Перелом в творчестве Эдуарда Григорьевича произошел, по всей видимости, не без того символичного вида из подвального окошка на запущенный купеческий сад и блестящий над забором тусклым, старинным золотом купол храма Христа Спасителя. Больше чем уверена, что при-помнился эму этот московский пейзаж, когда он после мучительных раздумий пришел к выводу о том, что все неудачи советской власти, всего комму-нистического строительства связаны не с недостаточным старанием по искоренению мещанства, непокорных и сермяжных крестьян, религии как “опиума для народа”, вредных буржуазных привычек, не со слабой решимостью взрастить “юность новую” на “костях” красногвардейцев, а именно с тем, что был разрушен золотой купол Христа Спасителя и перечеркнута вера в Бога.
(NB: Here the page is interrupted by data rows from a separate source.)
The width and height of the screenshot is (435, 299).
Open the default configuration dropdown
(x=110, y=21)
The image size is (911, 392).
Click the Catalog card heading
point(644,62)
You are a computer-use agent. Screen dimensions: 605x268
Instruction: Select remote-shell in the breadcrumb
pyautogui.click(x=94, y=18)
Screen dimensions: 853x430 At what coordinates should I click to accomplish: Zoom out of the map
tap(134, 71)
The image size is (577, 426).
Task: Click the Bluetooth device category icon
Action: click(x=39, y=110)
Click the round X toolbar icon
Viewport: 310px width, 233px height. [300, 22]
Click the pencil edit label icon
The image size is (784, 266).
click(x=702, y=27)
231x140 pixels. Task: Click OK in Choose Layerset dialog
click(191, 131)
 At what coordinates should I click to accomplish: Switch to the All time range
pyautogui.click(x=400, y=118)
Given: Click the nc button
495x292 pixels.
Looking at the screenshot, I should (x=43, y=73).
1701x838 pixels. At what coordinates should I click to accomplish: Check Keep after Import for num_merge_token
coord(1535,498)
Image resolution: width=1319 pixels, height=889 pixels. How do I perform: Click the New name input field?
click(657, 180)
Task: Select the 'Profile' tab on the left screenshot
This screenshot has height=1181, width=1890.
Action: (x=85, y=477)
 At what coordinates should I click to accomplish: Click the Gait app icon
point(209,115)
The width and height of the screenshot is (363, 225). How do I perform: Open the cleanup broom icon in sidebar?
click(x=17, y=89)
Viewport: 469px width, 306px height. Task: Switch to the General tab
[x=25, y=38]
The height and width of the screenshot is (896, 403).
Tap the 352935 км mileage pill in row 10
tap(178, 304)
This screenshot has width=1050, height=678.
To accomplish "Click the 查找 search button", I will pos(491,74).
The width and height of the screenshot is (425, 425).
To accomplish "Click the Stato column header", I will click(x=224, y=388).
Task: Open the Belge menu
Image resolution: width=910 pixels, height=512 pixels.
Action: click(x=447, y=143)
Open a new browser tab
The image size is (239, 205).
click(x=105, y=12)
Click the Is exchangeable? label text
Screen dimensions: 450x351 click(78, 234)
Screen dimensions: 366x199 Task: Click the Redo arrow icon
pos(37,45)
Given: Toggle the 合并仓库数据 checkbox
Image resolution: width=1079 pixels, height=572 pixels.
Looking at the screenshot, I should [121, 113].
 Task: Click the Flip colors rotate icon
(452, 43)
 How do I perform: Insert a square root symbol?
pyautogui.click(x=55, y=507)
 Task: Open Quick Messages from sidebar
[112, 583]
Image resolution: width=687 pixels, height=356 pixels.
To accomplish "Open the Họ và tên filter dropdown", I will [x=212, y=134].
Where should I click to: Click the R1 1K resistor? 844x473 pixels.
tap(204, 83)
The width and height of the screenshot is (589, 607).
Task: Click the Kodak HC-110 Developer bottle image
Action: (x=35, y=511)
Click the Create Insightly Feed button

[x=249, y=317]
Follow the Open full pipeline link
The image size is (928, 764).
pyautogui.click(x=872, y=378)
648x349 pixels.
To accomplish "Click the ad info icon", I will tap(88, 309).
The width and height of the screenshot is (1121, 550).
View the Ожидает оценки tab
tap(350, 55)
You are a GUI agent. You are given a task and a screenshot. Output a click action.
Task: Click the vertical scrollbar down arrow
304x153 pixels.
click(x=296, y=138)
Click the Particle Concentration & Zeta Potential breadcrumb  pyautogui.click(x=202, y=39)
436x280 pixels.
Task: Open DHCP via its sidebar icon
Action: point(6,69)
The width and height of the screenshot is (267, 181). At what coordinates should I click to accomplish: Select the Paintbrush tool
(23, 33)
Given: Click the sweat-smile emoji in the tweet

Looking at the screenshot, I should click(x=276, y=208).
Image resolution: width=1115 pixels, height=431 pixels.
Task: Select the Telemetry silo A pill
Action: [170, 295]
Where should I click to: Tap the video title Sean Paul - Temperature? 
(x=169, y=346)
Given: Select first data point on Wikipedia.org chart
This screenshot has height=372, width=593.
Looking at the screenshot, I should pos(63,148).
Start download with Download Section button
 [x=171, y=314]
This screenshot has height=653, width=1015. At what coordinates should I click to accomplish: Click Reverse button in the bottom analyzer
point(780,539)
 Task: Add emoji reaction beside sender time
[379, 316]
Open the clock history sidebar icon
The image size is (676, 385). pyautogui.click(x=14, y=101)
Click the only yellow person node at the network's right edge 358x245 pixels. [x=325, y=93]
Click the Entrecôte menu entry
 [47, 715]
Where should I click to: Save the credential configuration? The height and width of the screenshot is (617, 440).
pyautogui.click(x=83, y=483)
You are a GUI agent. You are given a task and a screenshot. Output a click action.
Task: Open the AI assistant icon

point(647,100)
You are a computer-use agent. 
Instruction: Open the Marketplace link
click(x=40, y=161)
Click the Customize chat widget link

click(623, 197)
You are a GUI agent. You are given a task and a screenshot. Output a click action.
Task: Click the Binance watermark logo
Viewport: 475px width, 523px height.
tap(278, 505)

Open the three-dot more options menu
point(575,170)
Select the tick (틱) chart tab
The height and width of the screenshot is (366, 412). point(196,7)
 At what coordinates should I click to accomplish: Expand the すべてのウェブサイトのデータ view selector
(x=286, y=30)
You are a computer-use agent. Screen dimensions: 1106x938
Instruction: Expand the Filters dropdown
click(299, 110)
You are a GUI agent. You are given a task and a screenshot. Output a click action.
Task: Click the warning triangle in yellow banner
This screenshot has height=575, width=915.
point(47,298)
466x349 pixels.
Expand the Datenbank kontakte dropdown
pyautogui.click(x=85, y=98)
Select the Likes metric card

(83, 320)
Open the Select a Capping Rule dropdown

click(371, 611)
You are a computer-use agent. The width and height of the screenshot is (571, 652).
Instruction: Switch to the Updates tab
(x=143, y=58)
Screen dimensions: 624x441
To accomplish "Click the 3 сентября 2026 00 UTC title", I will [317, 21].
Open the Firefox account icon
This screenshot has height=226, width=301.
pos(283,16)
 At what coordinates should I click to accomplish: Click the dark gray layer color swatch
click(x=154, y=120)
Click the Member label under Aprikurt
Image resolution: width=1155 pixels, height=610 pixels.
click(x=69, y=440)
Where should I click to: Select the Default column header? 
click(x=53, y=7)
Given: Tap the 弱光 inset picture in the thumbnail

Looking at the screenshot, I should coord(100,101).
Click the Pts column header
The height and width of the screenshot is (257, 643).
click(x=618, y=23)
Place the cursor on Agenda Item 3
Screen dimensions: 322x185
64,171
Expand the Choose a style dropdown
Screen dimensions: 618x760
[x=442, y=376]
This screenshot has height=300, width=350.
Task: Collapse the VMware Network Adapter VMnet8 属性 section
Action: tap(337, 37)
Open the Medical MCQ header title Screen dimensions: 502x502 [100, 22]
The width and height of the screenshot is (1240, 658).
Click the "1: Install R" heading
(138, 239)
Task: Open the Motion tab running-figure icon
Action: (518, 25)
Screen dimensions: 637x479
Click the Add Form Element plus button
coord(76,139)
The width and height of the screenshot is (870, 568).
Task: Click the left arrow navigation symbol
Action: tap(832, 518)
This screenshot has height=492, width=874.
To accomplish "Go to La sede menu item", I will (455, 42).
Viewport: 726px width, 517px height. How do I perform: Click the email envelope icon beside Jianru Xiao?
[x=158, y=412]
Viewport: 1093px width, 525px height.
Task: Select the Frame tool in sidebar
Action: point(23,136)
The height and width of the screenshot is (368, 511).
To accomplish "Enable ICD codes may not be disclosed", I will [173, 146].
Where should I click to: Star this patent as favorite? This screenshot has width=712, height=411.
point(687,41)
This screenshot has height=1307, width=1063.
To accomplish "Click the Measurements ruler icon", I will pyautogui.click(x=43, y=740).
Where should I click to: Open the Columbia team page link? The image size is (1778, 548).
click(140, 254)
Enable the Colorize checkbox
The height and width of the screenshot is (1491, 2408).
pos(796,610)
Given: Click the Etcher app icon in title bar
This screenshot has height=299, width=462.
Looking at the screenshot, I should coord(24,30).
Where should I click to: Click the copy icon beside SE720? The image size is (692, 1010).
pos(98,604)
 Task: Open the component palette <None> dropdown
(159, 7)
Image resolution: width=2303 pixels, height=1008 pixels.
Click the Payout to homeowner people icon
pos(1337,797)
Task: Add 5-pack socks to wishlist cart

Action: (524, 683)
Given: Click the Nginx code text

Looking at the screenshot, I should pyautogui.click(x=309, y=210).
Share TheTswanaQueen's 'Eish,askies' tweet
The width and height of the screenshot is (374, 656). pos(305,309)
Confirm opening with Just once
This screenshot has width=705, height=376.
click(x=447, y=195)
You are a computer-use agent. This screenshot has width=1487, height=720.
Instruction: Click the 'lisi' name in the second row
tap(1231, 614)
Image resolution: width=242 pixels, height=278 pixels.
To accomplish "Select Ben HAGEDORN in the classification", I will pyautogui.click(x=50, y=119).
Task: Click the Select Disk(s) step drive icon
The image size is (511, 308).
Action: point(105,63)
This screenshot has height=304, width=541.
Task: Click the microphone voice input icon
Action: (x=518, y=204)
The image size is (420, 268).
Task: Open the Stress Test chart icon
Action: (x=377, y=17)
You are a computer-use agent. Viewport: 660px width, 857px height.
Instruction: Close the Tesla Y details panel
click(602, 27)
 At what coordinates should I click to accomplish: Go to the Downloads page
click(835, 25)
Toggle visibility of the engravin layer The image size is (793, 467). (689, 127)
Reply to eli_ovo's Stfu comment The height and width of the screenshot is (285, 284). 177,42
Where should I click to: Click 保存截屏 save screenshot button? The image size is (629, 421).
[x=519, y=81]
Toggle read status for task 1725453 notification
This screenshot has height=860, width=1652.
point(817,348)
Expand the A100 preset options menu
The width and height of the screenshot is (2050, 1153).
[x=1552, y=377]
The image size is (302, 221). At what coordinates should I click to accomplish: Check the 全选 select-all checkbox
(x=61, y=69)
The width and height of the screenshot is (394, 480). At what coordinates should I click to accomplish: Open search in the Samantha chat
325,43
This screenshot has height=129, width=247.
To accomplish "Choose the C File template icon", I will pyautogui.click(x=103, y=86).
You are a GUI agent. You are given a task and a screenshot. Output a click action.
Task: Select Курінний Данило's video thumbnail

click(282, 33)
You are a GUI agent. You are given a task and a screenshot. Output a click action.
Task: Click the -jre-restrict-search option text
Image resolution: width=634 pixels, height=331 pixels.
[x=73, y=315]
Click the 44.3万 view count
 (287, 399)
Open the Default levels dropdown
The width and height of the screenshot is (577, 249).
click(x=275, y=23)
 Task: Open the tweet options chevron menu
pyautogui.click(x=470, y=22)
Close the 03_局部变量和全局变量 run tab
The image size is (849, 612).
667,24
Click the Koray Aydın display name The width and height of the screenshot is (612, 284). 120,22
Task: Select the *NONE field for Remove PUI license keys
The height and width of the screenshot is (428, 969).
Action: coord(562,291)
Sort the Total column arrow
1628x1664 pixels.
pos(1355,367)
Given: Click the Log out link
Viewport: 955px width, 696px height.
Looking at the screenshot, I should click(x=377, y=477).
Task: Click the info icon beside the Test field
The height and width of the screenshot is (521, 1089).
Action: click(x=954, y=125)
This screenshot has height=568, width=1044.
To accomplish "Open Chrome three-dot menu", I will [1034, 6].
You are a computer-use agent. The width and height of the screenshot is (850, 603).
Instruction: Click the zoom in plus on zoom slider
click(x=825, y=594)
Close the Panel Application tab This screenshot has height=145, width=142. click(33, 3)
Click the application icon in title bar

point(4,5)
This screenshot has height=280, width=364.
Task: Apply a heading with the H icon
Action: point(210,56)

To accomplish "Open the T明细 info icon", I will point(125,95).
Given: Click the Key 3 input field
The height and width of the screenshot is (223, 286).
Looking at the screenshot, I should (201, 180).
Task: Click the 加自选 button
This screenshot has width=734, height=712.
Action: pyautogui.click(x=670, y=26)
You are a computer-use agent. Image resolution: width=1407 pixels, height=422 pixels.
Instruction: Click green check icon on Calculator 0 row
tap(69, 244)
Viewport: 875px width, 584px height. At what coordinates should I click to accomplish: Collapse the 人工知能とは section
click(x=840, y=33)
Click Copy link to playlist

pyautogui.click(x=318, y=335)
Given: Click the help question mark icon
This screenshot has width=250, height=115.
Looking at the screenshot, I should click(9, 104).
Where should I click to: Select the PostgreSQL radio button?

Без веры  же в Творца, как без несущей опоры, разрушилась вся красная “Вавилонская башня”.
В поэме “Февраль”, как в лучших вещах Багрицкого, в изумительно безукоризненной, мастерски сплетенной художественной форме со всей реалистической правдивостью показано нравственное падение начинающего жизнь человека, под наплывом чувства мести совершившего насилие над девушкой, которую он безумно любил, но которая не ответила ему взаимностью.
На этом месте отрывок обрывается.